China is not the only issue with iPhone sales, however, as Cook admitted later in his letter.
“While macroeconomic challenges in some markets were a key contributor to this trend, we believe there are other factors broadly impacting our iPhone performance, including consumers adapting to a world with fewer carrier subsidies, U.S. dollar strength-related price increases, and some customers taking advantage of significantly reduced pricing for iPhone battery replacements.”
See also: These are the top stock picks for 2019 among Wall Street analysts
Apple is driven by its iPhone business. Apple recorded sales of $88.5 billion in the 2017 holiday quarter, with $61.6 billion in iPhone sales. Analysts on average were expecting Apple to report revenue of $91.3 billion for the 2018 holiday quarter, with $61.6 billion in iPhone sales, according to FactSet.
Cook stressed that other aspects of Apple’s business were not subject to the same concerns as the iPhone, though. He noted that sales of other products were constrained by demand instead of supply, specifically the Apple Watch Series 4, iPad Pro, AirPods and new MacBook Air. He also revealed that Apple’s non-iPhone businesses grew 19% year-over-year, led by the Services segment, which tracks money spent through the App Store and on other Apple offerings.
“Services generated over $10.8 billion in revenue during the quarter, growing to a new quarterly record in every geographic segment, and we are on track to achieve our goal of doubling the size of this business from 2016 to 2020,” Cook wrote. “Wearables grew by almost 50 percent year-over-year, as Apple Watch and AirPods were wildly popular among holiday shoppers; launches of MacBook Air and Mac mini powered the Mac to year-over-year revenue growth and the launch of the new iPad Pro drove iPad to year-over-year double-digit revenue growth.”

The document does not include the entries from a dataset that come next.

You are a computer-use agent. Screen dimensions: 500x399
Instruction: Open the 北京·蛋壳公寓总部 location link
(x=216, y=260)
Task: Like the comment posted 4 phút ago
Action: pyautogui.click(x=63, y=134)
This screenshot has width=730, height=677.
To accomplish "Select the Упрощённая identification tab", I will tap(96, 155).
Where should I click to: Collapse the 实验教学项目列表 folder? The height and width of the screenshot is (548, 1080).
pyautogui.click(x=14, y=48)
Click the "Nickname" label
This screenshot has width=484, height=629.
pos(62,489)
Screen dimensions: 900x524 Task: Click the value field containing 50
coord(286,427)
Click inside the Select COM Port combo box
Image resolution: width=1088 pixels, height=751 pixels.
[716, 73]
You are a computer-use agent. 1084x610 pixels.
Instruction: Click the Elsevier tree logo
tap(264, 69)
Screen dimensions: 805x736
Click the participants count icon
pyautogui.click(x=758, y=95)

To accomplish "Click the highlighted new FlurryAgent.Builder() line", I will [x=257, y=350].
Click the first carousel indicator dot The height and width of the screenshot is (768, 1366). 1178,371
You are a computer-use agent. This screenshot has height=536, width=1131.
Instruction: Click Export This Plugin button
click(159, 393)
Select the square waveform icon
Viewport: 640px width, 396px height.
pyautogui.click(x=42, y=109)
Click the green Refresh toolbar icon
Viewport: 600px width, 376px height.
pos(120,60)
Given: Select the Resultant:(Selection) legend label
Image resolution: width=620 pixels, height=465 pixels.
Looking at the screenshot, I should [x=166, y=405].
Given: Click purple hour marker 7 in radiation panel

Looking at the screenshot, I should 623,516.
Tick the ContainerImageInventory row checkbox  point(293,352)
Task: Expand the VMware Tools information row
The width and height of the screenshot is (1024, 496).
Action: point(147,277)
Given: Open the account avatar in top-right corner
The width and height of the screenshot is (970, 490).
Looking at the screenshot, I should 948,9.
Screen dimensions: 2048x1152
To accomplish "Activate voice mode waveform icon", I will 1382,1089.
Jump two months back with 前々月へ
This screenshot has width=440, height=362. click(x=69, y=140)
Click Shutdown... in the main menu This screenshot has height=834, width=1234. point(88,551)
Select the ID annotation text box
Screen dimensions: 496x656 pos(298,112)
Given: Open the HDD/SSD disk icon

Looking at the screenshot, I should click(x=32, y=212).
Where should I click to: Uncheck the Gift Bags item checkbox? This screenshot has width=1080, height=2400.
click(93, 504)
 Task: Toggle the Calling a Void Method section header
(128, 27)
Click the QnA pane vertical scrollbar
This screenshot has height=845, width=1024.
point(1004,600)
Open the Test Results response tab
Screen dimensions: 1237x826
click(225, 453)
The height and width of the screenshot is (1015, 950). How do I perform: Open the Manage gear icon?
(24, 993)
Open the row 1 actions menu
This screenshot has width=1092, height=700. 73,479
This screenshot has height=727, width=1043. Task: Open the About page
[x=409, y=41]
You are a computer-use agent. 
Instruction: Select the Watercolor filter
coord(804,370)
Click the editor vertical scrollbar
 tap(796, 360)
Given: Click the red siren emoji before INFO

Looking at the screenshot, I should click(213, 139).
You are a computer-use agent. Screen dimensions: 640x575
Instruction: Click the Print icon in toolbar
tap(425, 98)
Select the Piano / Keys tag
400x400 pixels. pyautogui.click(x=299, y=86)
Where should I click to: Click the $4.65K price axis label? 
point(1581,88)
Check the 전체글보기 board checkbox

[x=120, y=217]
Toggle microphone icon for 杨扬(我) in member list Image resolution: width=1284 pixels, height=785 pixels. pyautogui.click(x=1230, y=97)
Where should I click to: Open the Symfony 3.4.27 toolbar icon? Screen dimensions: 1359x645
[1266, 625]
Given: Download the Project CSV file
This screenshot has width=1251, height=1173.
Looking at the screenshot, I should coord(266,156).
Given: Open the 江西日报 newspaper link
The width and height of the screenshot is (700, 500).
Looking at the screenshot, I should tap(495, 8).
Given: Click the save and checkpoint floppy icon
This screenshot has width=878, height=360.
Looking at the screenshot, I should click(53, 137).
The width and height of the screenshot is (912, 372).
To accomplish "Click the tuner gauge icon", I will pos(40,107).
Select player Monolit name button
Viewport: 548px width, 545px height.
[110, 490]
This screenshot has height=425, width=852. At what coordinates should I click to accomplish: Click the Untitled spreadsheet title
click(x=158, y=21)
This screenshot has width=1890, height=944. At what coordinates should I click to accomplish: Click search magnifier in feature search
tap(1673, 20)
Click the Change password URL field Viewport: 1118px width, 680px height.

Opinion: Most of the dire predictions about the stock market don’t make sense — but some do
Cook also noted that Apple still expects to report record earnings per share for the quarter. That figure will be helped by Apple’s record share buybacks, though: The company said in Wednesday’s letter that it expects to report a share count of about 4.77 billion when it reveals fiscal first-quarter earnings on Jan. 29, about 70 million fewer shares than it had when it last reported earnings on Nov. 1, 2018.
“Our new estimates imply 4% EPS growth in fiscal 2019 despite an expected 5% decline in net income, thanks to the share repurchase program,” BITG analyst Walter Piecyk wrote in a note late Wednesday. The analyst cut his price target on Apple to $197 from $235 in response to the announcement.
Apple also brought down its forecast for gross margin, from a range of 38% to 38.5% to guidance of “approximately” 38%; raised its expectations for other interest or expense, from about $300 million to about $550 million; and said operating expenses would come in around $8.7 billion, the lower end of the previous stated range of $8.7 billion to $8.8 billion.